Obat-Alat Medis RI Mahal 5x Lipat Negara Lain, Jokowi Panggil Menteri!
Jakarta, CNBC Indonesia - Presiden Joko Widodo menggelar rapat mengenai harga dan alat kesehatan RI yang mahal di Istana Negara, Jakarta, Selasa (2/7/2024). Dalam rapat ditekankan supaya harga alat kesehatan dan obat-obatan RI bisa lebih murah.
Menteri Kesehatan, Budi Gunadi Sadikin, menjelaskan perbedaan harga obat Indonesia lebih mahal tiga kali hingga lima kali lipat dari luar negeri. Sehingga keinginan presiden mau agar harga alat kesehatan dan obat-obatan itu bisa setara.
"Pertama harga alat kesehatan dan obat-obatan itu bisa sama dong dengan negara tetangga. Kan di kita harga alat kesehatan dan obat-obatan mahal," kata Budi Gunadi, usai rapat.

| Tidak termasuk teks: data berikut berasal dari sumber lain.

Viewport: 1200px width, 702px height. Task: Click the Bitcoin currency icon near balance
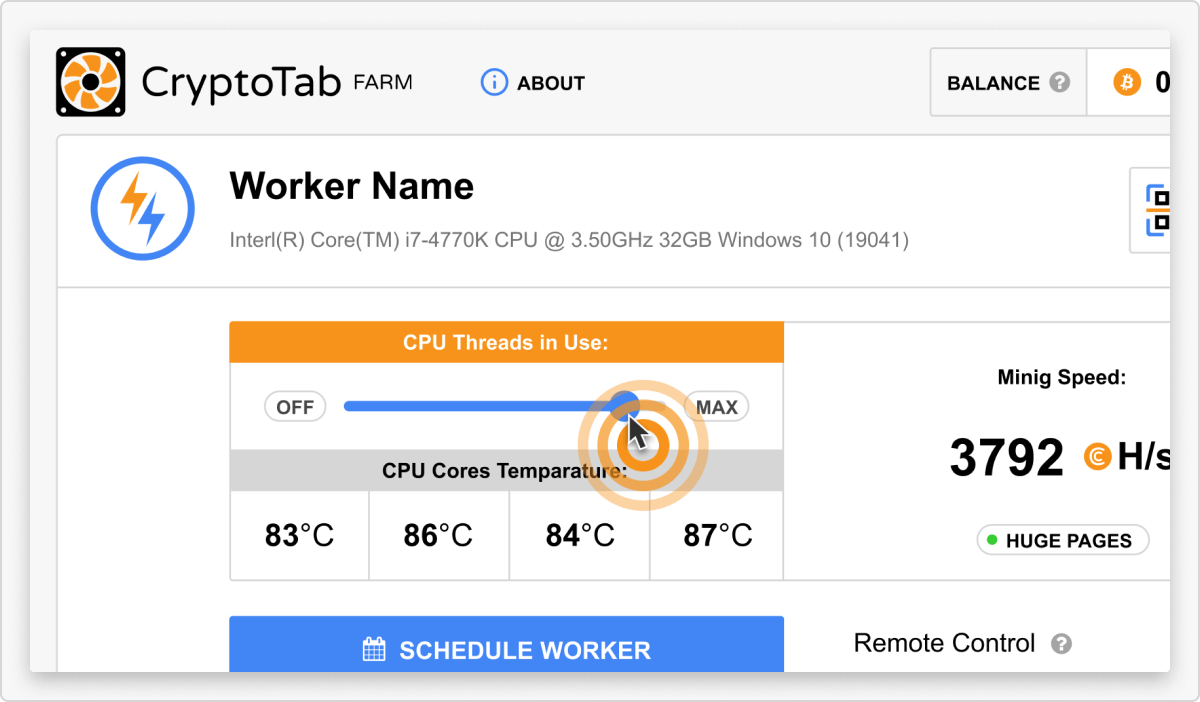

Presiden juga berpesan, lanjut Budi agar industri obat-obatan dan alat kesehatan dalam negeri mulai dibangun supaya bisa bertahan ketika menghadapi pandemi lagi.
Dijelaskan mahalnya obat-obatan dan alat kesehatan ini disebabkan adanya inefisiensi dalam jalur perdagangan.

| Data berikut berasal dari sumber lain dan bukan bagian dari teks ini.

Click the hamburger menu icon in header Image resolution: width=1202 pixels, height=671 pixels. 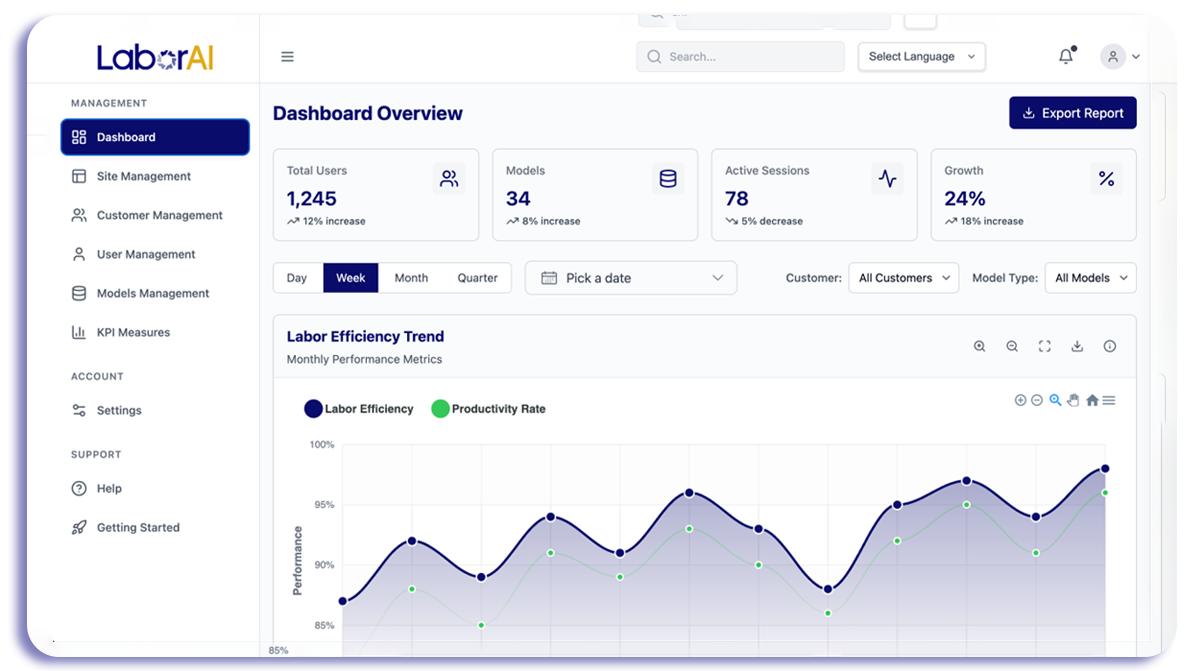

Sehingga menurut Budi, tata kelola perdagangan alat kesehatan dan obat-obatan harus lebih transparan dan terbuka sehingga tidak ada lonjakan harga dalam situasi tertentu yang tak perlu.
Mantan Direktur Bank Mandiri ini, dalam rapat juga dibahas mengenai persoalan perpajakan. Bagaimana supaya perpajakan ini tidak mengganggu pendapatan dan cashflow pemerintah.
"Perpajakan ini penting, karena ada isu jeda waktu dan bunga di Indonesia masih relatif tinggi. Jadi kalau cashflow tertunda 3 - 6 bulan itu cost bisa 5% - 8%, kan beban bunga kita 8% - 10%," terangnya.
Adapun untuk membuat harga alat kesehatan dan obat-obatan bisa lebih murah. maka dibutuhkan koordinasi teknis lintas kementerian seperti Menteri Keuangan dan Menteri Perdagangan untuk mendesain ekosistem sebuah industri.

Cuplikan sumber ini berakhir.